Já na faixa etária dos adolescentes (e pré-adolescente, se nos posicionarmos entre os 11 e os 16 anos), começamos a observar um leitor/pensador. A capacidade de pensamento e de linguagem abstrata permite o confronto de perspetivas complexas sobre um dado assunto. Torna-se assim relevante a introdução de leituras que levem ao questionamento, que proporcionem uma reflexão sobre valores e normas. O jovem começa a identificar-se com determinados valores e a pensar sobre dilemas morais.
Ter consciência destas fases de desenvolvimento das crianças e jovens é essencial não só na escolha de livros para sessões de mediação mas também na criação dos próprios livros, quer ao nível da narrativa, quer ao nível da ilustração. Pergunto: quantos livros ilustrados conhecem vocês em que a personagem principal é negra?
A representatividade nos livros importa porque só assim nos identificamos com eles. A literatura infantil é uma forte aliada da educação cívica quando aborda temas fraturantes como as questões de género, a orientação sexual, a diversidade racial, a deficiência ou a doença. Neste sentido já referi alguns livros nomeadamente as edições do Projeto Falas Afrikanas, o livro do Jaime ou o que tem sido editado pela Fragmenta/Akiara. Futuramente trarei mais exemplos.
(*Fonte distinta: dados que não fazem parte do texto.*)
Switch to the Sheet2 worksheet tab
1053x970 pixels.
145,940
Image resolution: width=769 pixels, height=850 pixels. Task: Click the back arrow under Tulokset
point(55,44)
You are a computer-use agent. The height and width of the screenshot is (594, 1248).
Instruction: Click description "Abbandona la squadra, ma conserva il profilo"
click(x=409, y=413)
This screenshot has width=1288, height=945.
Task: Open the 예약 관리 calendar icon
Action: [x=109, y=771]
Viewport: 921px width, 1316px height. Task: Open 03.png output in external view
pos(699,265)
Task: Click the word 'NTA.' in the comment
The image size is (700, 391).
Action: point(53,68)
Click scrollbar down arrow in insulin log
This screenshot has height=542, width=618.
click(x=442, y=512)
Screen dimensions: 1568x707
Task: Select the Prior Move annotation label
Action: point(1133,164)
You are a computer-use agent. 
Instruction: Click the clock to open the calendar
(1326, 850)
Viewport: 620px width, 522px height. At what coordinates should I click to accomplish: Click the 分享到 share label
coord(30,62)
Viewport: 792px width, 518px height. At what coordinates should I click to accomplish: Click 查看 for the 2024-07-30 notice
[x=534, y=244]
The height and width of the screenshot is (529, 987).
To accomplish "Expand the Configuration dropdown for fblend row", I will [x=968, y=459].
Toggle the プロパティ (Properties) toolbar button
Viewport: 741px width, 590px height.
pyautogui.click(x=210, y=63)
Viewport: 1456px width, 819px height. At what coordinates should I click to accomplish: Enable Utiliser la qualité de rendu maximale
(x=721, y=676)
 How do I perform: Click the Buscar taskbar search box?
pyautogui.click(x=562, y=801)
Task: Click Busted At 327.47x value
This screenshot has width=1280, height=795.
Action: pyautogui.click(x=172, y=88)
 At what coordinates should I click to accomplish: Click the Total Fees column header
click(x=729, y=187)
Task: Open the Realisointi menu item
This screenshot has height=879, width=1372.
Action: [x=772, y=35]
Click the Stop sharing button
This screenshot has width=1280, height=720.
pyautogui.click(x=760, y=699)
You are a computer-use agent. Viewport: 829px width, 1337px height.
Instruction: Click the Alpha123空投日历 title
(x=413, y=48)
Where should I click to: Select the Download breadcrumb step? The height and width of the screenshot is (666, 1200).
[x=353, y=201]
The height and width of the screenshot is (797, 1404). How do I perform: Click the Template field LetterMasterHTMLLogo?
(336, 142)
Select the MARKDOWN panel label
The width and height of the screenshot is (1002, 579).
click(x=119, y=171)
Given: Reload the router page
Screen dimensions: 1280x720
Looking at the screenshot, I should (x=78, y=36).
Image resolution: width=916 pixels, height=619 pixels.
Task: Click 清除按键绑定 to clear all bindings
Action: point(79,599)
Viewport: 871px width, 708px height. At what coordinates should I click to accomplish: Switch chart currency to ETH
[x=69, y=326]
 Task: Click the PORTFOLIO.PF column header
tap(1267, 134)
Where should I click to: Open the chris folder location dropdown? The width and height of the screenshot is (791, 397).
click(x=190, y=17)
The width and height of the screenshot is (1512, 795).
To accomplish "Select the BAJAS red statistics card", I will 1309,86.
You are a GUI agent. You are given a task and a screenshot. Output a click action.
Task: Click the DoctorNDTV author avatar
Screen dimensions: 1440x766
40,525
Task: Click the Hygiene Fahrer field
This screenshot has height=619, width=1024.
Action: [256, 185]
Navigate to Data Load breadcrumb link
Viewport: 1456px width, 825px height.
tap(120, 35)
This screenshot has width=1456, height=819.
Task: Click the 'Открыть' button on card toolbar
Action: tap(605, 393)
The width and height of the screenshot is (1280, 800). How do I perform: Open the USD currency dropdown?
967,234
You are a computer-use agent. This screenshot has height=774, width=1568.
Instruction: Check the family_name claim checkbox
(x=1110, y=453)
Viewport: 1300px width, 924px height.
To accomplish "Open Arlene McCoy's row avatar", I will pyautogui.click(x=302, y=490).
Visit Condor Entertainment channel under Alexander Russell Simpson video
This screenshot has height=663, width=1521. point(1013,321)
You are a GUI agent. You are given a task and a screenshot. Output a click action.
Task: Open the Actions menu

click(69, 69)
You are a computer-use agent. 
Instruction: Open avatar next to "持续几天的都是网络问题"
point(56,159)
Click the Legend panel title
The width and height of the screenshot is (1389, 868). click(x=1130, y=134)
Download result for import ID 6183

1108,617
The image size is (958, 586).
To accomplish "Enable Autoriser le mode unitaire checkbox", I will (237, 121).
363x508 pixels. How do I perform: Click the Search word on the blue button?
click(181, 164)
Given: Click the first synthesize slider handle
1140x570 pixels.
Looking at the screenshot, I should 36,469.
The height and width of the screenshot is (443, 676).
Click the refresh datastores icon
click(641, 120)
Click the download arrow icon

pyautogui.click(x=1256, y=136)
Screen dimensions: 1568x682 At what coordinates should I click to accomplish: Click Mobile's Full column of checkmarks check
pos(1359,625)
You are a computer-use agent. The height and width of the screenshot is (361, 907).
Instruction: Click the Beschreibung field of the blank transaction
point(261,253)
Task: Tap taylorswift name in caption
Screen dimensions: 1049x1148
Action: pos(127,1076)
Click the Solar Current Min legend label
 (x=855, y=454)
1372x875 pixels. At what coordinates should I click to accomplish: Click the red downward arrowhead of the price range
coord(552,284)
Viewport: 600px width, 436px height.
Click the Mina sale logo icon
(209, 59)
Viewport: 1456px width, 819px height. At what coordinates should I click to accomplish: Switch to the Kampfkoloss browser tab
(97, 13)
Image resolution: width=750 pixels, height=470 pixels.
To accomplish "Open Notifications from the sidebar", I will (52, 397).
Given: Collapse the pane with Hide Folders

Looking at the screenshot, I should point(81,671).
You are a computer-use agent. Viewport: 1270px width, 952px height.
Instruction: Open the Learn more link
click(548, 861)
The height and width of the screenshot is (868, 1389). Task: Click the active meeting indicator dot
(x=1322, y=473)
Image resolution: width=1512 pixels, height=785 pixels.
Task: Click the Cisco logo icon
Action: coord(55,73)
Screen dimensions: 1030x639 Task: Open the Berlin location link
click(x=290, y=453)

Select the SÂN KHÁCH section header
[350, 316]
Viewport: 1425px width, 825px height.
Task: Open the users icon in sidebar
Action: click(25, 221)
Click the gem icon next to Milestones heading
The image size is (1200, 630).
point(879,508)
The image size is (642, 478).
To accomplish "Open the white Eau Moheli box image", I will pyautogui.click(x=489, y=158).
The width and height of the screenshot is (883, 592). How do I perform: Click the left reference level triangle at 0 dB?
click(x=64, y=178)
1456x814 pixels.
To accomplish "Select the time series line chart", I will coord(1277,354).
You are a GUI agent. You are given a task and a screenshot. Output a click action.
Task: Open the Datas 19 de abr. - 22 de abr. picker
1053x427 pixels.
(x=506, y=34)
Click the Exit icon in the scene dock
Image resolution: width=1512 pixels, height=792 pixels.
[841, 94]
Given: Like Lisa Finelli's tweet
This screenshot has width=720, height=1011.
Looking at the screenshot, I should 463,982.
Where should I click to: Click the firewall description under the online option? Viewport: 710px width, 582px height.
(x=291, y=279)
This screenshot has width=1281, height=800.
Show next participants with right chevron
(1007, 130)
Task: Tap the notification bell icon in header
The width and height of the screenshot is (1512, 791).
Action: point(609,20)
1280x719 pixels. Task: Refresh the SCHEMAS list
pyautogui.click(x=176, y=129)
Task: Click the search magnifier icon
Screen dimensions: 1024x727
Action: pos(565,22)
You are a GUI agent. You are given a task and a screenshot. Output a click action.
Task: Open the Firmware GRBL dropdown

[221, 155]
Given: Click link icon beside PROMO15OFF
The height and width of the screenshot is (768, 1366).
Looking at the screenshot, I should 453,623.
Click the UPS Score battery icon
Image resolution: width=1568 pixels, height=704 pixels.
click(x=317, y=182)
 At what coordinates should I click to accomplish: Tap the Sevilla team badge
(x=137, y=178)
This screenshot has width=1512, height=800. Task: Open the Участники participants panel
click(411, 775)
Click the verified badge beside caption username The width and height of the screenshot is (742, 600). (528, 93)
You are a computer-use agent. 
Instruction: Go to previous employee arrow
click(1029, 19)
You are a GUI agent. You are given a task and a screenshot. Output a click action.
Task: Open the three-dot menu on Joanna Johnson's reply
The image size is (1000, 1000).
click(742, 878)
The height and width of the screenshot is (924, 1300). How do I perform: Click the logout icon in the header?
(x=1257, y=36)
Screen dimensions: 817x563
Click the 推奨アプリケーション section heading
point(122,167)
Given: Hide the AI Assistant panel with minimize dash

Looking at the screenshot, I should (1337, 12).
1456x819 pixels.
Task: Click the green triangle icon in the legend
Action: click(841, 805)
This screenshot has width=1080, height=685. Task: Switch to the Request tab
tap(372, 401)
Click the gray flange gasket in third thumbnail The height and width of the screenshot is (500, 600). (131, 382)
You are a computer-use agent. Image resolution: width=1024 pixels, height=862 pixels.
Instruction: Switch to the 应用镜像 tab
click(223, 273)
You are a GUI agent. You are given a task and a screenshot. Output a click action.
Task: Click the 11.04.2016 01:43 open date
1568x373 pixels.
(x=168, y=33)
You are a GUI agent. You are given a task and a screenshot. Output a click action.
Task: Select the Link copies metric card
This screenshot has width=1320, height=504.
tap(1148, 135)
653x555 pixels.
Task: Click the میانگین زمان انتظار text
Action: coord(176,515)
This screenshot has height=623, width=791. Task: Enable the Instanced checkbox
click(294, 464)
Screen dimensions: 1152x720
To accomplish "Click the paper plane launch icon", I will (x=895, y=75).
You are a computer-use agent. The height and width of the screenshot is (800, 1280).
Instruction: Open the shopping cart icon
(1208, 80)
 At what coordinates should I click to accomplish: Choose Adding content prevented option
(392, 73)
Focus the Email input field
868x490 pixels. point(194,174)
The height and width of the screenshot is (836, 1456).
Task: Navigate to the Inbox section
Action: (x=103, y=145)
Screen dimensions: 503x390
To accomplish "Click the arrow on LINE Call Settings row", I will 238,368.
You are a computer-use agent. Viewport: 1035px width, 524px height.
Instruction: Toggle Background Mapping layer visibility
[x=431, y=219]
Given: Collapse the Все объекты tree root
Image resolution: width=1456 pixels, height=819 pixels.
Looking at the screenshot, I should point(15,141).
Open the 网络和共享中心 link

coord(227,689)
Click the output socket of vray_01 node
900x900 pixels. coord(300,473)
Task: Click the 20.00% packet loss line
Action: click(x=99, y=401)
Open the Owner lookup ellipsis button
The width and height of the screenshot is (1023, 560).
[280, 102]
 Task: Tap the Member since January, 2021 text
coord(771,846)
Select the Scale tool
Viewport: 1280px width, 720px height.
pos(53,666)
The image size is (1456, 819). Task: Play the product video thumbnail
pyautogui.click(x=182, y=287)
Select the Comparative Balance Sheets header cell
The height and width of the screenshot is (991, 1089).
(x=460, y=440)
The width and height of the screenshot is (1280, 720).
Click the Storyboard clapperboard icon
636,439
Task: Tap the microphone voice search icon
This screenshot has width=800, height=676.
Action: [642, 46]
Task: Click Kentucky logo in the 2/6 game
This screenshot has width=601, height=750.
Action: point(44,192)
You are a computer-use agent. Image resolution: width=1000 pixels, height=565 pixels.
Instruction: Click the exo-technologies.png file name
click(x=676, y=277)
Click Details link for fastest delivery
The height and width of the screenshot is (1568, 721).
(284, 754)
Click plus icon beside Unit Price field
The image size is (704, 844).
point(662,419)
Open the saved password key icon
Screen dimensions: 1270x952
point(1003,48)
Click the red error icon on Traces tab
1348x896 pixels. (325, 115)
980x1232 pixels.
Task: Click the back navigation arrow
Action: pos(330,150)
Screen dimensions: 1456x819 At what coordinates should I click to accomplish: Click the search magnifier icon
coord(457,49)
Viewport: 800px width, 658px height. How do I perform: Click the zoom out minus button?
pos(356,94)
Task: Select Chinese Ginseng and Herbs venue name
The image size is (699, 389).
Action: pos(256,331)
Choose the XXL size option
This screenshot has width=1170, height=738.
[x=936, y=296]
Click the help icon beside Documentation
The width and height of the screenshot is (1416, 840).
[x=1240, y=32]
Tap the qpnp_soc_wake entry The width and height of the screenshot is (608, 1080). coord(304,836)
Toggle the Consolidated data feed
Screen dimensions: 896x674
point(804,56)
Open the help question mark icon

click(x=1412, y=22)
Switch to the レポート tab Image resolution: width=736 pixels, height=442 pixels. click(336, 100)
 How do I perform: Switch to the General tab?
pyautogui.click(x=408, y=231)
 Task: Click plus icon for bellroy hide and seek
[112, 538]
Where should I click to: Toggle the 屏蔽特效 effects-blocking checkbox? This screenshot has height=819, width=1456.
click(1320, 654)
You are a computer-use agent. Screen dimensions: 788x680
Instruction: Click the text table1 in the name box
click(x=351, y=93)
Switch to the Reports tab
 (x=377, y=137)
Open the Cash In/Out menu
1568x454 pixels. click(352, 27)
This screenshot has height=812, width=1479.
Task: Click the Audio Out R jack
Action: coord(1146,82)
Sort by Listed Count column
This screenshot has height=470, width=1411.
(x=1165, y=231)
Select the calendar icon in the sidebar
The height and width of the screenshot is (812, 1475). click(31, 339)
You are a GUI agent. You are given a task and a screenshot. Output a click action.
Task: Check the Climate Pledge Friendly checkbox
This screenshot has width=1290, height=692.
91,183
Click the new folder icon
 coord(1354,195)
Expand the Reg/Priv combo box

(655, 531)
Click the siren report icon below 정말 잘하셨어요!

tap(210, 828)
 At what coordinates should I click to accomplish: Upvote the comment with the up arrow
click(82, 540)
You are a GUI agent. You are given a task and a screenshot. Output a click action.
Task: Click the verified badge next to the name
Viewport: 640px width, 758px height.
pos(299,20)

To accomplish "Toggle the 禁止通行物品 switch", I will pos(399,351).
Afinal, que histórias habitam a memória da nossa infância? Importa refletir sobre isso, da mesma forma que importa que os heróis não sejam sempre rapazes ou que as raparigas sejam sempre associadas à imagem de uma menina bonita que adora princesas (e aqui podemos logo começar a questionar o padrão de beleza); que há rapazes que adoram brincar ao faz de conta trocando roupas às bonecas e fingindo que vão às compras; que as raparigas também gostam de artes marciais ou de bombeiros; que meninos e meninas negras, asiáticas ou de variadas outras origens têm infâncias completamente diferentes daquelas que estamos acostumados a ver, pois os seus brinquedos são diferentes dos nossos e as suas brincadeiras também. E todas são válidas: é essa a riqueza da diversidade e da representatividade.
A literatura infantil tem o poder de desconstruir preconceitos e estereótipos. Façamos uso dela.